Bonds firms as oil prices drop

The bond market is firmer as the lowest crude oil prices in more than five years stir concerns about deflation in the US.

A siege in Sydney's Martin Place also reduced trading volumes, as the offices of several major financial institutions were evacuated.

The bond market strengthened after the International Energy Agency cut its oil-demand forecast for 2015, and oil prices fell below $US60 a barrel for the first time since July 2009.

Commonwealth Bank fixed income strategist Philip Brown said the US Federal Reserve was still slightly concerned about deflation.

"If you get a significant fall in the oil price, it puts a deflationary shock through the economy," he said.

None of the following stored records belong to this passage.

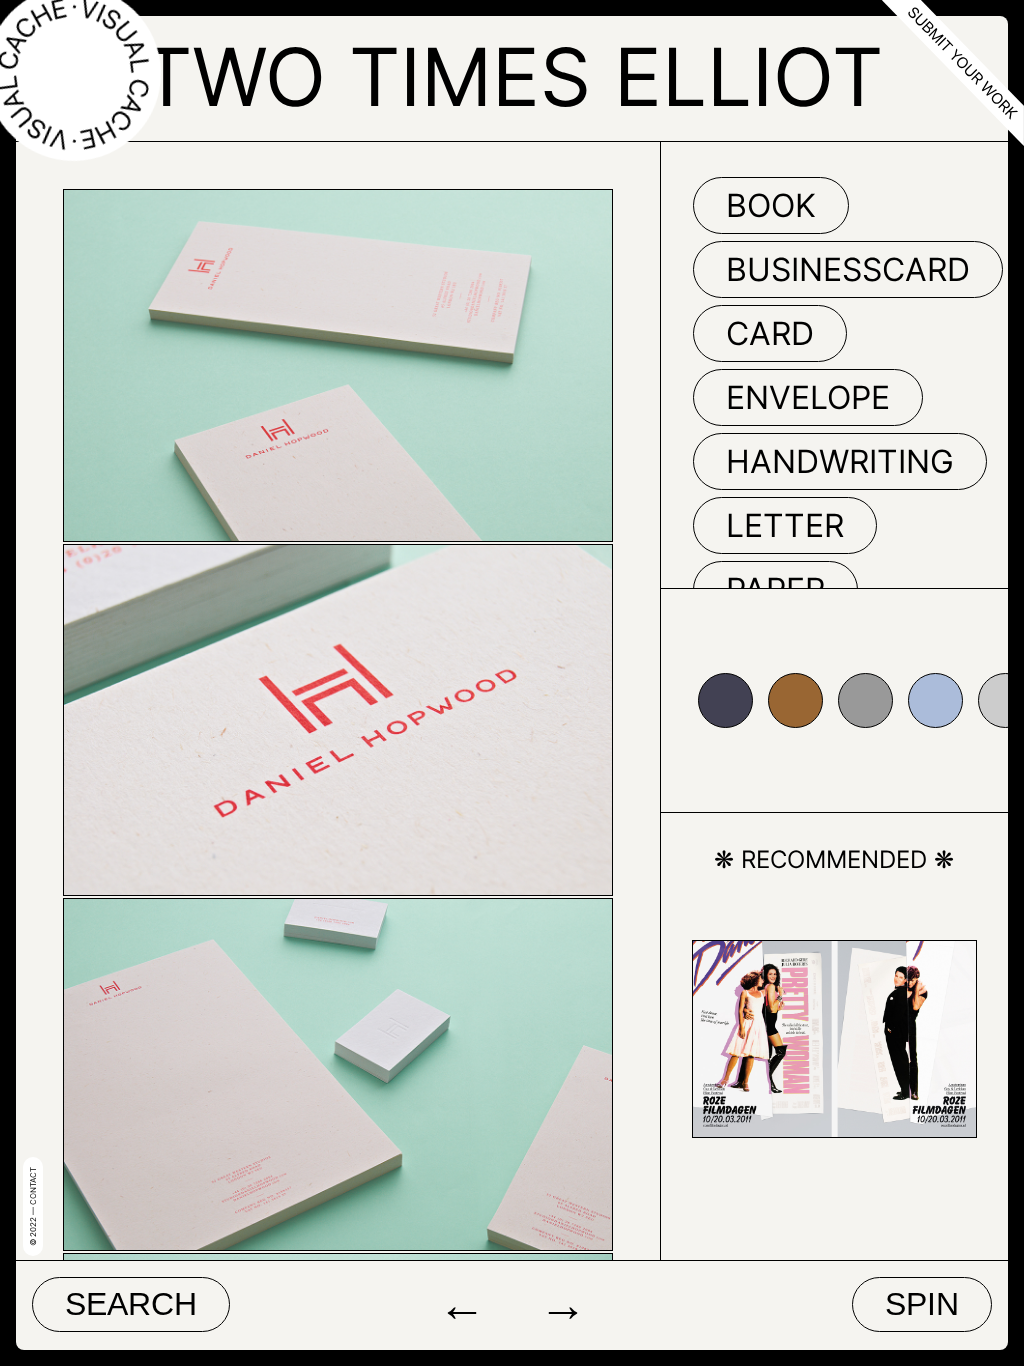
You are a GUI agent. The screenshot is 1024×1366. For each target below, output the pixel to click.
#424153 (725, 700)
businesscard (848, 269)
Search (131, 1304)
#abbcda (935, 700)
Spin (922, 1304)
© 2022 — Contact (33, 1206)
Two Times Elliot (512, 76)
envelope (808, 397)
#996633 (795, 700)
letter (785, 525)
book (771, 205)
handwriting (840, 461)
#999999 (865, 700)
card (770, 333)
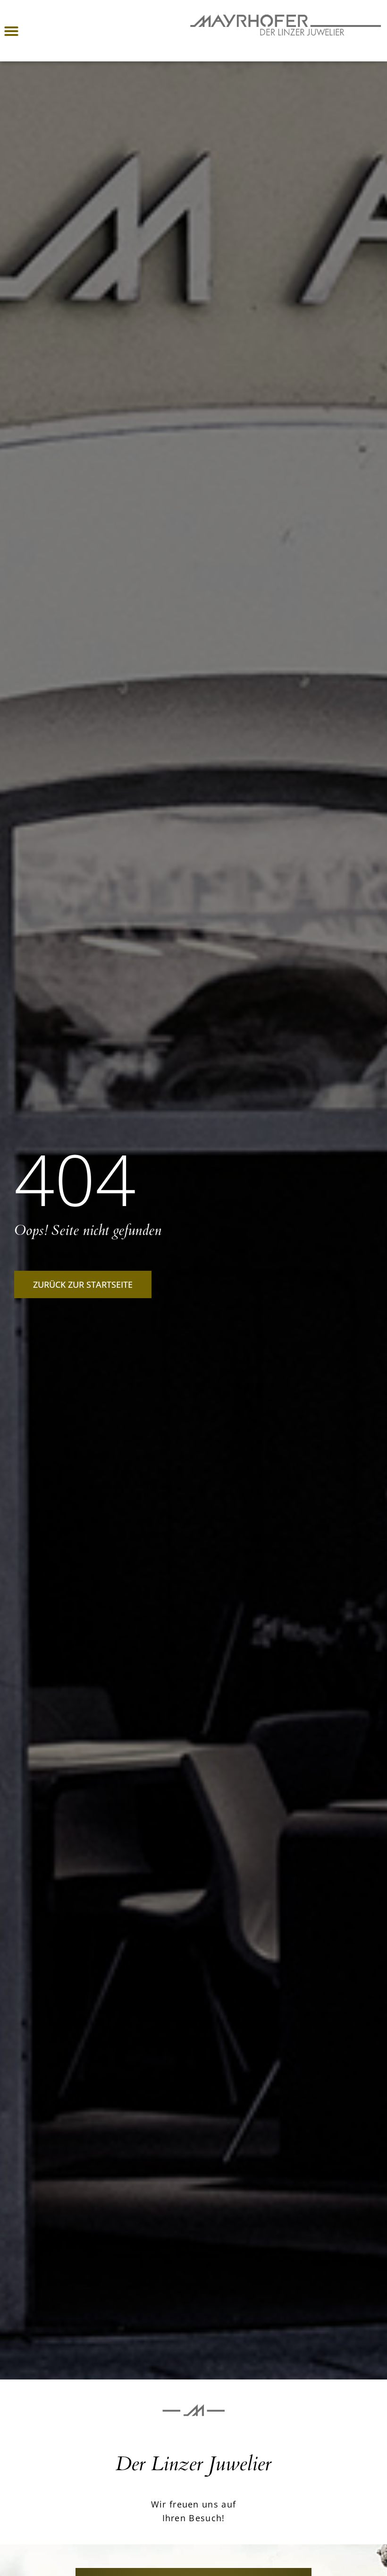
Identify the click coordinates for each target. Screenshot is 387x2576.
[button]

There was a muted reaction to the federal government's mid-year budget update, which showed the deficit for 2014/15 had blown out to $40.4 billion, from the $29.8 billion predicted in the May budget.

"It was largely factored in," Mr Brown said of the update.

The Sydney siege caused trading volumes for three-year bonds to fall below 95,000, about 37 per cent below November's trading average, Mr Brown said.

"It's significantly down," he said.

At 1630 AEDT on Monday, the March 2015 10-year bond futures contract was trading at 97.090 (implying a yield of 2.910 per cent), up from 97.085 (2.915 per cent) on Friday.

The March 2015 three-year bond futures contract was at 97.785 (2.215 per cent), up from 97.750 (2.250 per cent).